Arrows, spears and knife stabs don't have a uniform contact profile. Ignoring potential issues in bodypart sizes and weapon properties, it's common sense that an arrow just doesn't strike an arm so exactly straight that it neatly bisects the bone without any change in its trajectory, especially not at a reliable pace. No, aside from an astronomical fluke it'd either miss the bone entirely, wounding only the muscle, or graze it in such a way that it glances off and only harms the surrounding tissues.
Ditto for stabbing attacks. Wound size is an important property for bleeding and balancing weapons that have minuscule contact areas is miserable business, so CONTACT_AREA:1 for everything is out. However, increasing it just makes them chop off smaller bodyparts as if the tip was a flat edge, like a sharpened chisel. This is dumb and shouldn't be happening.
Enter the [PIERCING] token. Attacks with this property have certain handicaps against specific bodyparts (those with the [LIMB] token? ones with a special [DEFLECTS] token to account for weird targets outside human anatomy?).

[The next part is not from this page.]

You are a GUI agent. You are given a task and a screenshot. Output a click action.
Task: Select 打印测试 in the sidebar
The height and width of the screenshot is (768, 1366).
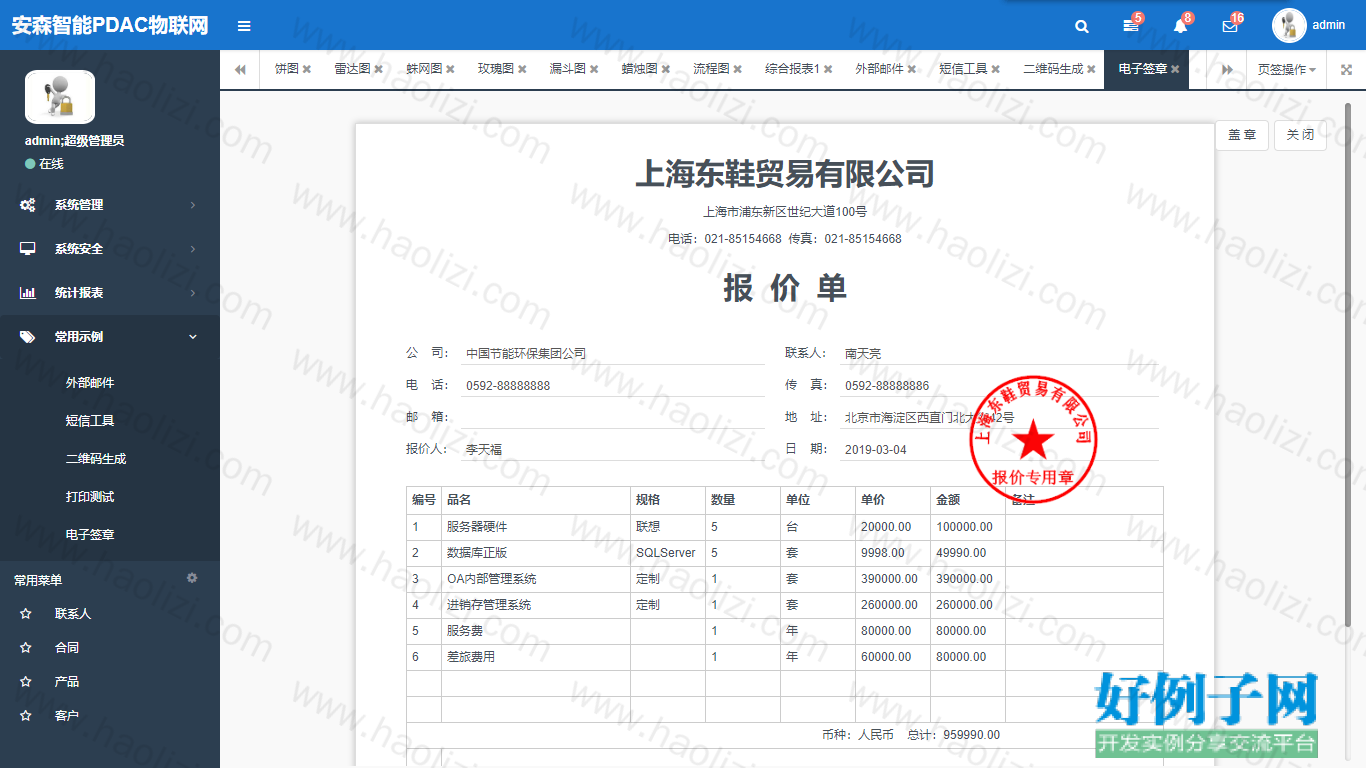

When a [PIERCING] attack hits something like an arm or a leg, the penetration depth first decreases sharply with the striking plane and is capped at 80-90% - grazing hits would be especially shallow cuts, better ones would still stick nasty wounds in the flesh and a perfect shot would split a kneecap and disable the target, but never actually cut the leg off. Stick them in the chest and the head for results, leave the choppy-choppy action to swords and axes.
Of course, sometimes the spearpoints are just so huge compared to the target that they really would cleave them apart. An attack with a contact area many times the size of the target bit and enough momentum to fully penetrate it several times over would be subject to the current rules. It's only natural that a ballista projectile straight to the gut would bisect a man.